Depuis qu’une fraction des mutins a investi
la localité de Runyoni très proche de la frontière entre le Rwanda et la RDC,
les autorités des deux pays voisins se sont déjà rencontrées plus de trois fois
en moins de deux semaines.La première rencontre a eu lieu entre les
autorités provinciales de l’ouest du Rwanda et celles du Nord-Kivu le 06 mai à
l’hôtel Serena de Gisenyi. Dans la foulée de cette rencontre, les deux
délégations se sont rendues au camp de Nkamira pour visiter les réfugiés
congolais qui venaient de fuir les affrontements militaires dans le
Masisi.La deuxième
rencontre a eu lieu à Kigali, le 18 mai après que la délégation du gouverneur du
Nord-Kivu a été interdite d’effectuer une deuxième visite aux réfugiés congolais
hébergés au camp Nkamira. Cette rencontre a réuni les autorités du Nord-Kivu
avec les services de la Présidence rwandaise. Selon des sources proches des
autorités congolaises, cette réunion secrète a humilié la délégation de Goma qui
ne recevait que des injonctions. La partie rwandaise exigeait que les autorités
congolaises s’occupent de leurs mutins afin d’éviter qu’une nouvelle guerre ne
déverse encore des réfugiés au Rwanda pendant que des milliers d’autres
Congolais vivent depuis des années au Rwanda et n’ont toujours pas regagné leur
Congo natal.La
troisième rencontre a eu lieu à Gisenyi, le 19 mai entre les Chefs d’Etats
Majors Généraux (CEMG) des armées
rwandaise et congolaise. Cette réunion ordinaire entre les hauts commandements
militaires a naturellement mis un accent particulier sur la sécurité à la frontière entre les deux pays
particulièrement la présence des mutins de M23à Runyoni dans le territoire de Rutshuru.La quatrième réunion était tout aussi
statutaire. Il s’agissait de la
5ème session da la Grande Commission Mixte Rwanda- RDC qui
s’est tenue à Kigali du 18 au 19 mai sous la houlette des ministres rwandais et
congolais des affaires étrangères. Mais le contexte de l’insécurité aux
frontières a encore une fois été au
centre des discussions et les Ministres de la Défense des deux pays ont été
associés aux débats, tout comme les deux gouverneurs des provinces congolaises
du Nord et du Sud Kivu. Les aspects de transport et d’énergie, qui figuraient
aussi à l’agenda de la session, n’ont occupé qu’une place marginale.
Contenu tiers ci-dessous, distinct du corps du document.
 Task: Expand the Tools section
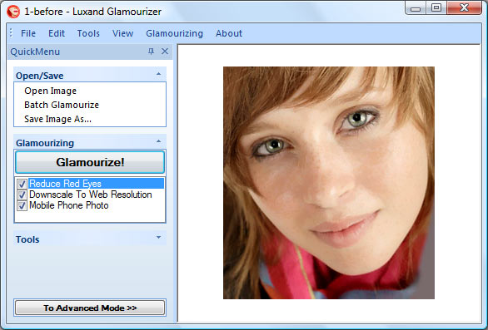[x=158, y=238]
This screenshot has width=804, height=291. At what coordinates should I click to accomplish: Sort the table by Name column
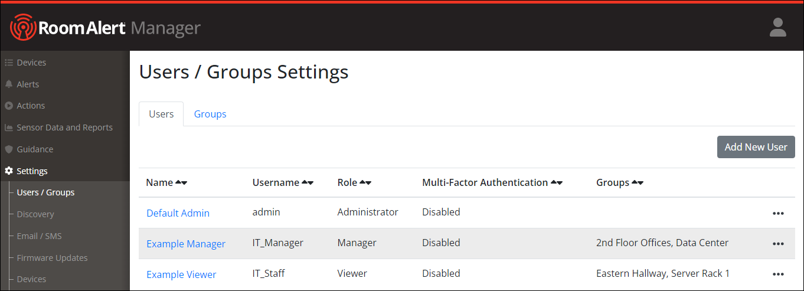(181, 183)
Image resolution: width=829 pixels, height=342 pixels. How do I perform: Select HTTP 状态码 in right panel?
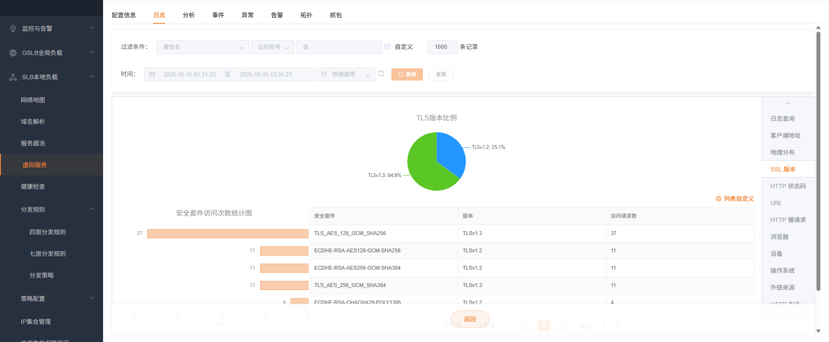coord(788,186)
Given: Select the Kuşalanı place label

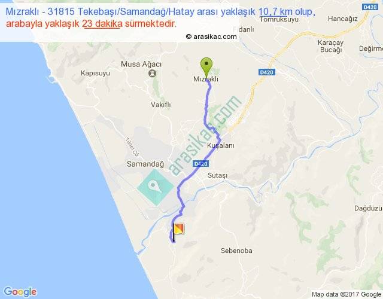Looking at the screenshot, I should point(221,145).
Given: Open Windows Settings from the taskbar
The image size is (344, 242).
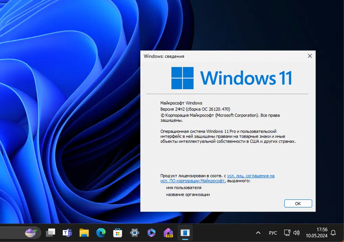Looking at the screenshot, I should click(134, 233).
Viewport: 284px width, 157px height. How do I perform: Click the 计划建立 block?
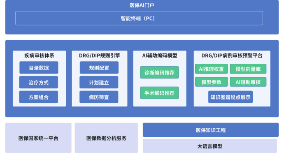99,82
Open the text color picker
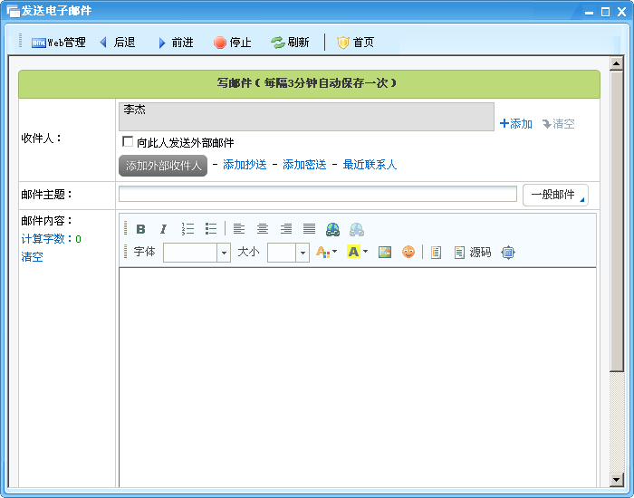 325,253
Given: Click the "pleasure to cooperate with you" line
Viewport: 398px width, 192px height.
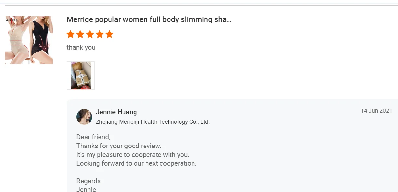Looking at the screenshot, I should 133,155.
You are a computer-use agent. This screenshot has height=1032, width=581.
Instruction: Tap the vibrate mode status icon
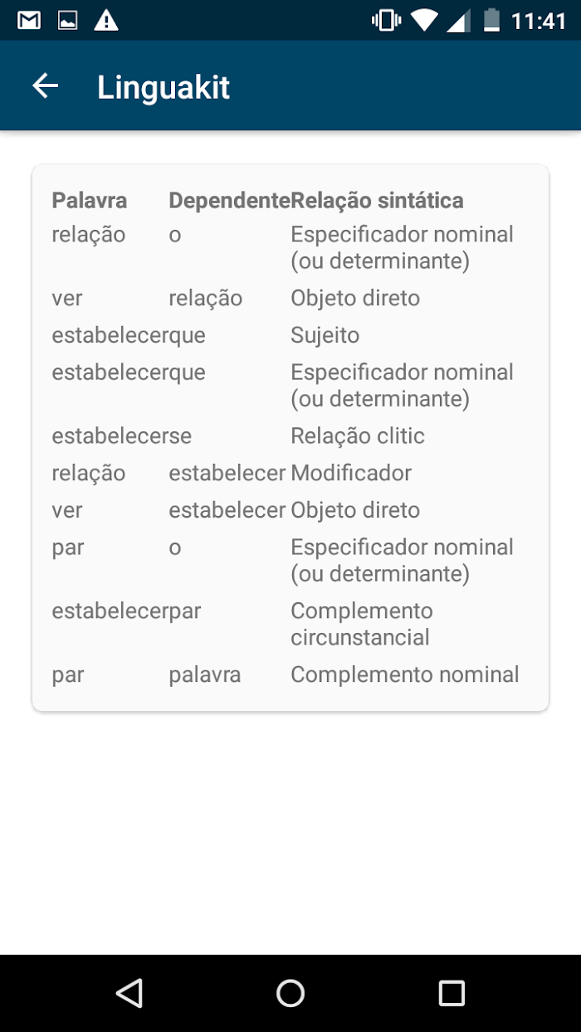[387, 20]
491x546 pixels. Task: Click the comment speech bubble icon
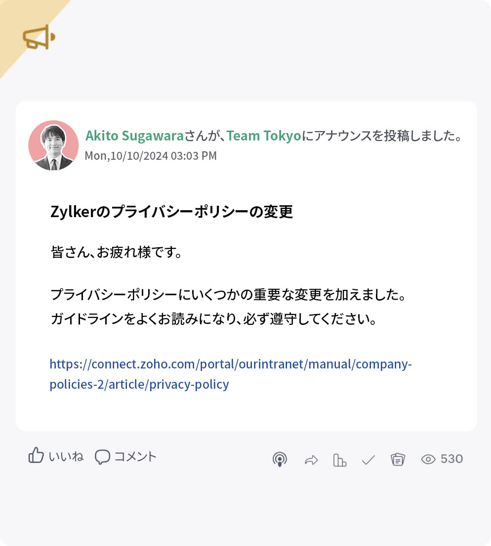[x=103, y=457]
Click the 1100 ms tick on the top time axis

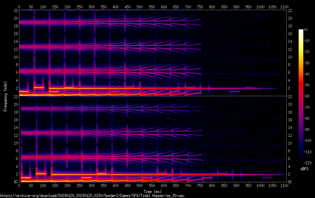(284, 7)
Contradictions et crise de confiance entre
les deux gouvernements.
Au lendemain de la rencontre entre les CEMG
des deux armées à Gisenyi, la Ministre rwandaise des affaires étrangères, Louise
Mushikiwabo, lors d’un intervention à la radio BBC Afrique, déclarait que la
guerre n’était pas une solution et que le Rwanda était prêt à faciliter une solution pacifique à nouvelle crise dans
l’est de la RDC.Deux jours après, le ministre congolais de l’Information,
Lambert Mende, répliquait farouchement à la Radio Okapi que le Congo n’était pas
saisi officiellement par un pays voisin pour une quelconque démarche de
négociation pacifique avec les mutins et que le gouvernement congolais ne
négocierait jamais avec les insurgés.
Cette guerre des mots entre personnalités
s’est poursuivie à fleurets mouchetés lors de la 5ème session de la
Grande Commission Mixte Rwanda-RDC, le 18 mai à Kigali, dans la grande salle du
ministère des affaires étrangères. Pendant son discours à la cérémonie
d’ouverture le Ministre Congolais des affaires étrangères, Raymond Tshibanda
déclarait avec beaucoup d’émotion : « Je ne sais pas si l’amour existe ou s’il
n’existe pas, mais je sais que l’amour a besoin des preuves d’amour, il est donc
important que nous soyons dans ce que nous faisons extrêmement vigilants et que
nous fassions l’effort de nous prouver chaque jour aux uns et aux autres que
nous nous aimons, en veillant à ce que les intérêts des deux parties soient de
manière concrète toujours présents à notre esprit. C’est à travers des résultats
concrets beaucoup plus qu’à travers nos vœux que nous serons jugés par nos
peuples respectifs ainsi que par nos deux chefs d’Etats. »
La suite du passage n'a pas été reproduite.